En région parisienne, le préfet des Hauts-de-Seine a déposé lundi deux référés devant le tribunal administratif contre les communes d'Asnières et de Levallois-Perret. Dans ces deux communes de droite, les délibérations des conseils municipaux dénoncent la réforme. Alors Hamon a chargé son directeur de cabinet, Bertrand Gaume, d'inciter les préfets à déclarer illégale toute délibération d'un conseil municipal refusant d'appliquer la réforme qu'ils devaient financer. Les communes ont jusqu'au 6 juin pour remettre leur projet aux Directeurs académique des services de l'Education nationale (Dasen).
Retour au stalinisme
Interrogé par La Gazette des communes (groupe Moniteur) sur la résistance des maires, Benoît Hamon a jugé qu'"un maire ne peut pas plus faire obstacle à ce qui ne relève pas de sa compétence, de ses prérogatives et de son pouvoir (le temps scolaire) qu'un ministre ne peut obliger les communes à organiser le temps périscolaire".

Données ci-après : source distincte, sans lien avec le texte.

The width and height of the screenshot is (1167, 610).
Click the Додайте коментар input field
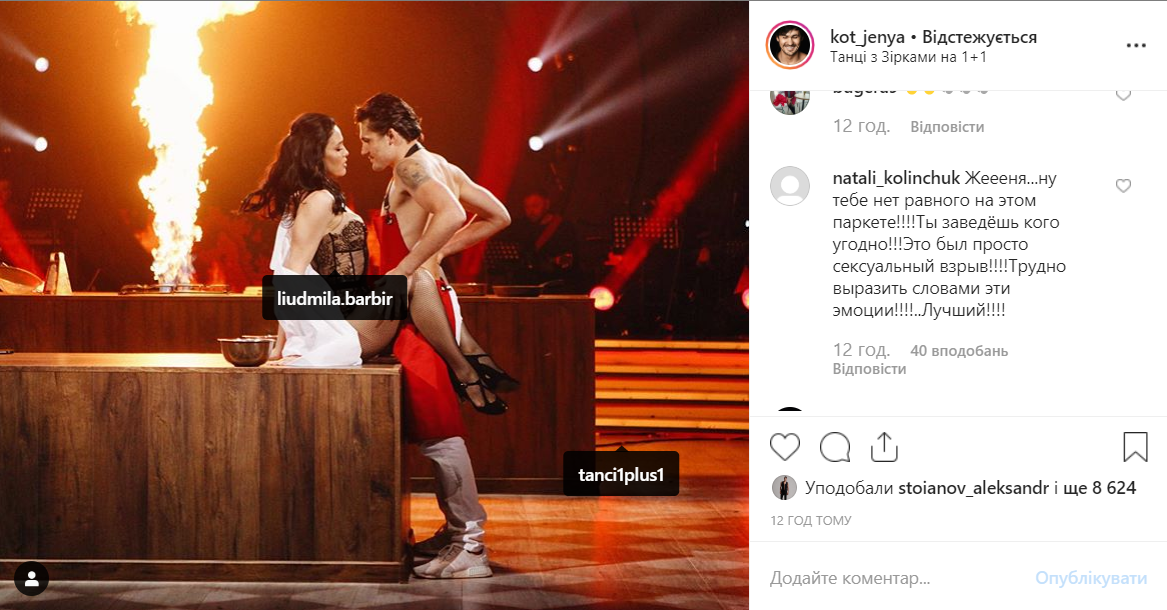pos(893,578)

Un sondage sur mesures affiche un retournement suspect de l'opinion
La méthode Hamon n'est pas frontale mais insidieuse et le ministère sort la cavalerie légère. Le ministère de l'Education nationale a aussi sec commandé un sondage et l'entreprise CSA assure tout-à-coup ce vendredi que 69% des Français seraient favorables à la réforme. Les sondés sélectionnés par CSA estiment que la concentration des enseignements le matin est devenue bénéfique pour l'apprentissage. 83% des Français restent toutefois persuadés que la réforme posera des problèmes d'organisation dans certaines familles, mais la presse aux ordres se chargera d'accuser les municipalités. Il y a seulement six mois, un précédent sondage CSA indiquait à la mi-novembre 2013, que 65% des parents d'enfants scolarisés en primaire souhaitaient un abandon de la réforme. Ainsi suffisait-il d'y mettre le prix.

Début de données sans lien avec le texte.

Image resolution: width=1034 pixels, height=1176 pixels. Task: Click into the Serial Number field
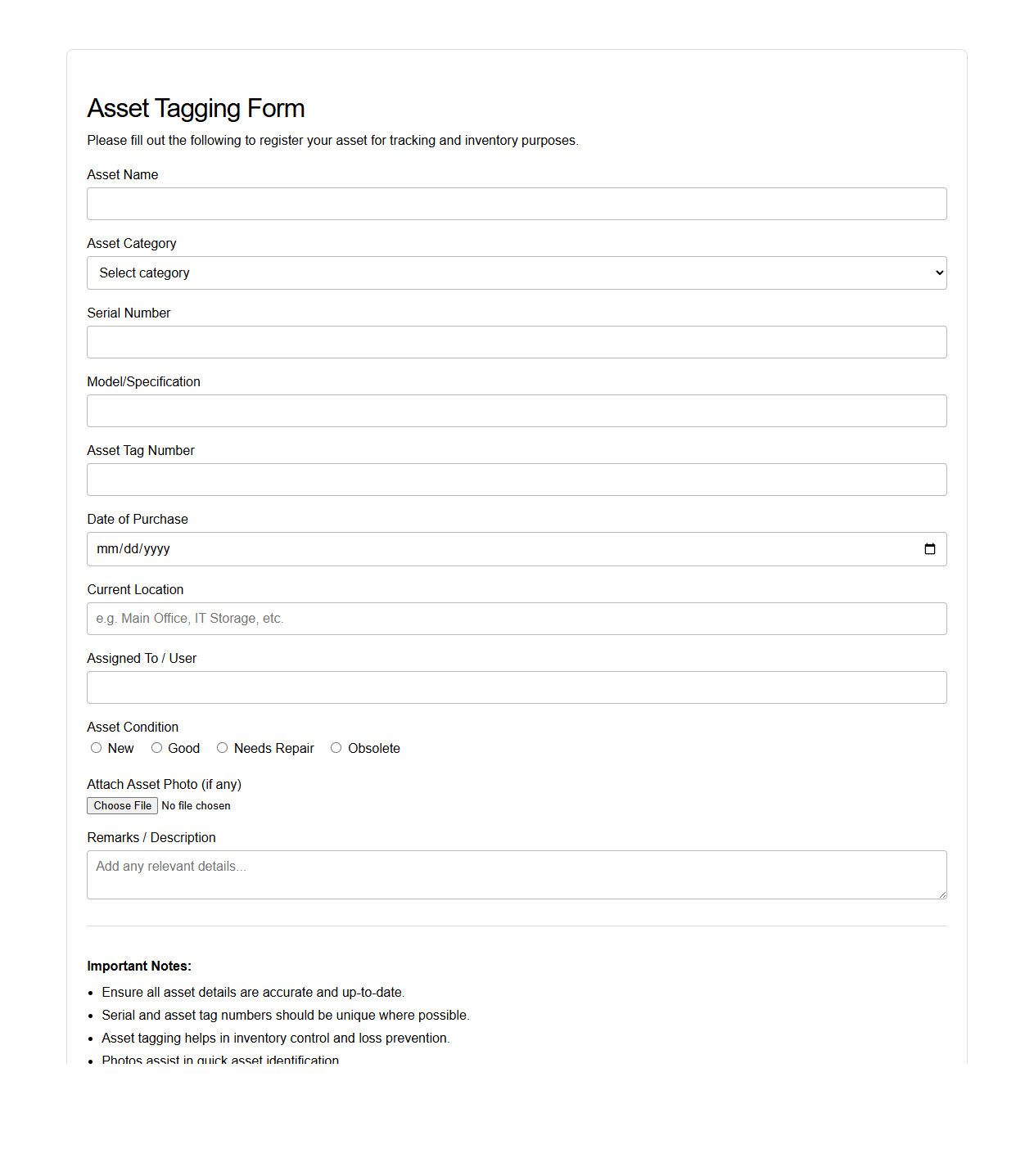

Ces enquêtes ne jurent d'ailleurs pas que les mesures prises par Benoît Hamon ont aidé à faire accepter la réforme par une plus large partie de l'opinion. Elles font aussi l'impasse sur la proportion d'enseignants opposés à cette nouvelle organisation du temps scolaire. Les sondages servent clairement à travailler les esprits et ne laissant entrevoir qu'une partie de l'iceberg. La comparaison de ces deux enquêtes visent à montrer qu'en matière d'acceptation d'une réforme le temps et l'argent travaillent plus efficacement que le dialogue et la concertation politiques.
Le gouvernement s'est pris au piège d'une communication à double fond
Il a commis l'erreur de penser qu'il pouvait lâcher du leste sur les modalités d'application de la réforme et tenir un discours volontariste sur l'absence de "recul" sur ce dossier. Les élus l'ont bien compris, mais Hamon est prêt à tout: pour lui, tous les moyens sont bons.
Le sondage CSA auquel vous faites allusion a été mis à la sauce ministérielle. La cible de cette enquête est mal définie et les chiffres repris par les médias sont détournés. Nous sommes en pleine campagne d'intoxication médiatique pour pouvoir passer la réforme en force.